Whatever you'd answer "obviously also exists" — add it to the manifest.

Examples across domains:

| Reference depicts… | You must also plan for (even if not shown) |
|---|---|
| Any game (any genre) | game-over screen, pause menu, options menu, loading screen, splash/studio logo, credits screen |
| RPG / action / survival | bestiary, upgrade tree, status-effect icons (buff/debuff), achievement badges, tooltip frames, tutorial overlays |
| Any UI button that names a destination (BESTIARY, UPGRADES, OPTIONS, etc.) | that destination screen itself |
| Any combat or interaction | damage-number font, hit/death VFX, full skill/weapon icon roster (not just visible slots), warning UI |
| Mobile app (any kind) | onboarding flow, empty-state and error-state screens, permission prompts, settings, profile, notifications |
| Web product (any kind) | 404 page, loading skeletons, modal/dialog frames, toast notifications, footer, search results, empty states |
| E-commerce | cart, checkout, account, order confirmation, shipping/tracking, wishlist, search filters, product detail variations |
| SaaS dashboard | login/signup, password reset, billing/plan, profile, team members, notifications, admin panel, audit log |
| Form / data entry | success state, validation error states (per field), loading state, "are you sure" confirmation |
| Banking / fintech | transaction history, biometric/2FA, security warnings, fraud alerts, account switch |
| Social / messaging | notification badges, presence indicators, typing indicator, read receipts, empty inbox state |
| Marketing landing | header navigation, footer, contact/CTA, pricing, FAQ, social proof, 404 |

**Rule of thumb:** any time a real user would expect to reach a screen/asset that isn't in the reference, plan it. If a button names it ("BESTIARY"), the destination exists. If a flow implies it ("pause" exists because the game is real-time), the pause menu exists. If an error can occur ("login form"), the error state exists.

Note in the manifest's `inferred: true` field which items came from logical inference vs. direct reference observation, so the user can trim if they want minimal scope.

#### CRITICAL: Don't under-spec UI

UI is almost always the most under-counted category. A single in-game screen typically implies 10-15 distinct UI sheets (logo/typography, button states, frames, HUD orbs, HUD panels, weapon-slot frame, weapon icons, blessing/skill icons, card frames, stat indicators, damage number font, section icons, map nodes, etc.). When the reference shows ANY UI, your plan should reflect that granularity — don't group everything into a single "ui-misc" sheet.

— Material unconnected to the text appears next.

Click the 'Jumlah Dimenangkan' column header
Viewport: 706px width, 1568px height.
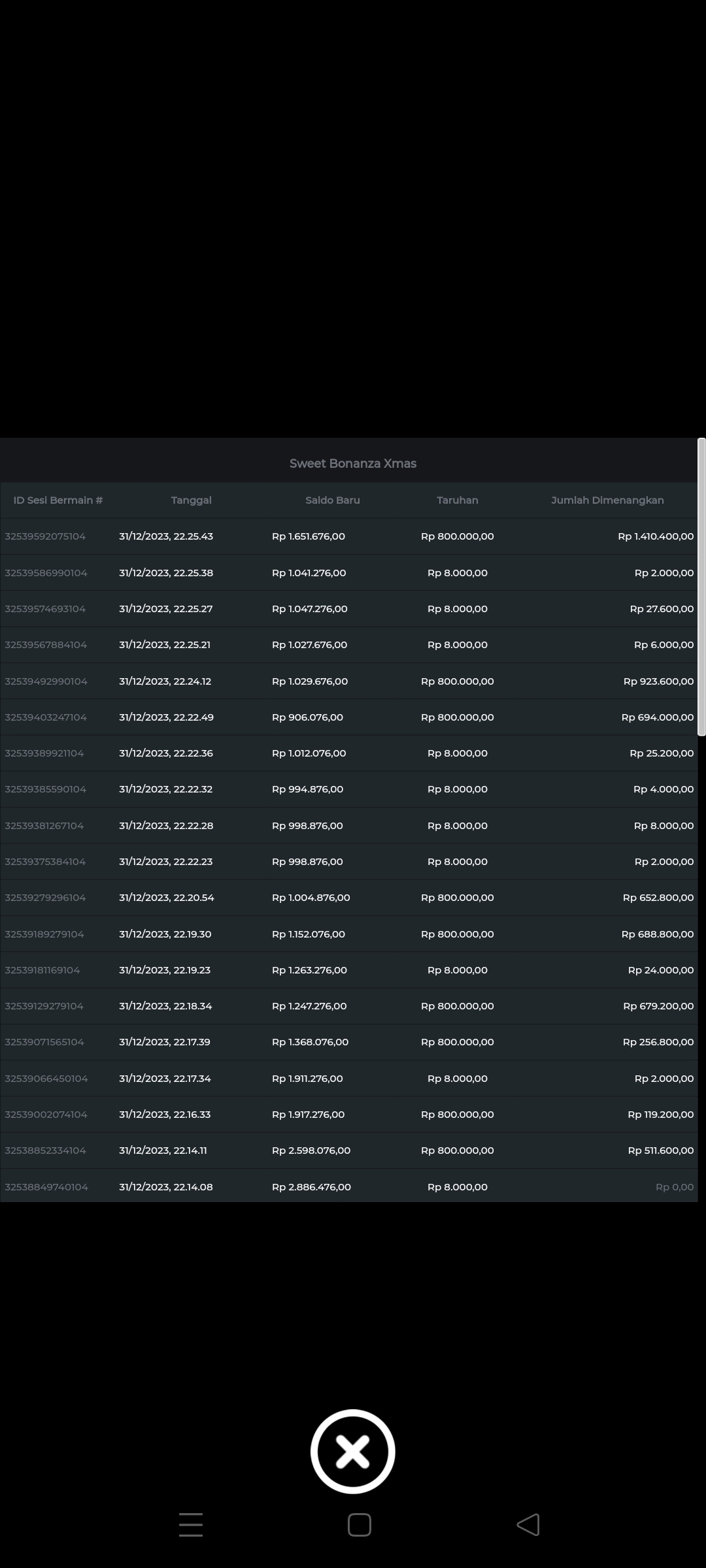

#### CRITICAL: Layer separation — content vs container

UI elements must be authored as SEPARATED LAYERS that the game engine composites at runtime, not as flattened images. Anything that CHANGES at runtime — text, fill levels, item-in-slot, icon-in-frame, badge-on-state, count digits — must be on its own asset, separate from the static container. Without this, the product is impossible to localize, animate, or make data-driven.

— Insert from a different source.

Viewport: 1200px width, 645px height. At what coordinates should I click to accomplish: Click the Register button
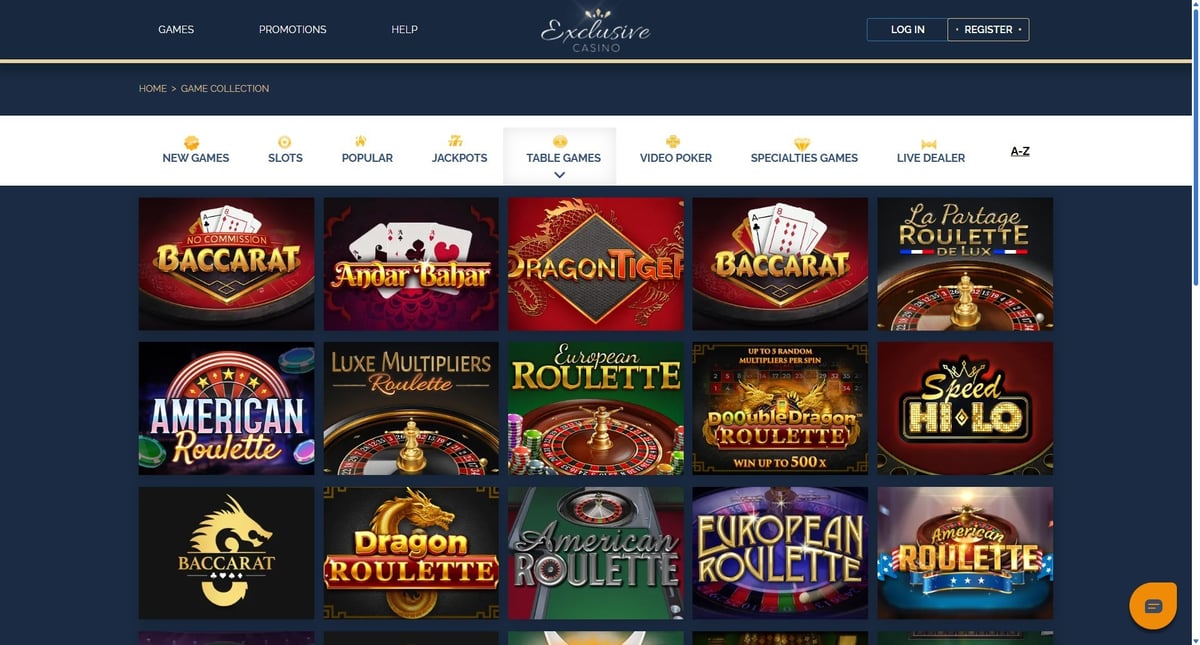988,30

| Component | WRONG (baked into single image) | RIGHT (separated layers) |
|---|---|---|
| Button | Frame + "START HUNT" text in one image | (a) button frame (multi-state) + (b) text rendered by engine text system at runtime — enables i18n/localization |
| Progress bar (HP/EXP/mana) | Frame with fill drawn at fixed % | (a) empty track background + (b) fillable bar (tintable strip or pre-colored fill texture) — enables animated fill |
| Liquid orb | Liquid baked at certain % | (a) orb frame with transparent center + (b) liquid fill texture (clipped/masked at runtime) |
| Inventory / skill / weapon slot | Item icon baked into slot frame | (a) slot frame (multi-state: normal/equipped/levelup/locked) + (b) each item icon as separate sprite — enables runtime equipping |
| HUD counter (kills, gold, gems) | Number digits + icon + frame all in one | (a) panel frame + (b) icon (separate) + (c) number rendered by engine using bitmap-font sheet |
| Card with portrait | Portrait painted inside frame | (a) card frame (multi-state) + (b) portrait + (c) name-plate text rendered at runtime |
| Locked / disabled variant | Padlock painted onto base art | (a) base art + (b) padlock + dim-overlay applied at runtime as a tint or sprite stack |
| Node / map marker with state | Node art with state-specific decoration baked | (a) node base + (b) state overlay (padlock for locked, glow for active) on separate layer |

#### CRITICAL: 9-slice scaling for resizable frames

Frames, buttons, and panels that the engine resizes (button widths varying with label length; panel sizes varying with content) MUST be designed for 9-slice scaling:

- **Four corners stay fixed** in size — make them distinct and decorative.
- **Top/bottom edges** stretch or tile horizontally — design as repeatable horizontal patterns.
- **Left/right edges** stretch or tile vertically — design as repeatable vertical patterns.
- **Center area** stretches both ways — design as solid or tileable, never with a baked-in motif that would distort.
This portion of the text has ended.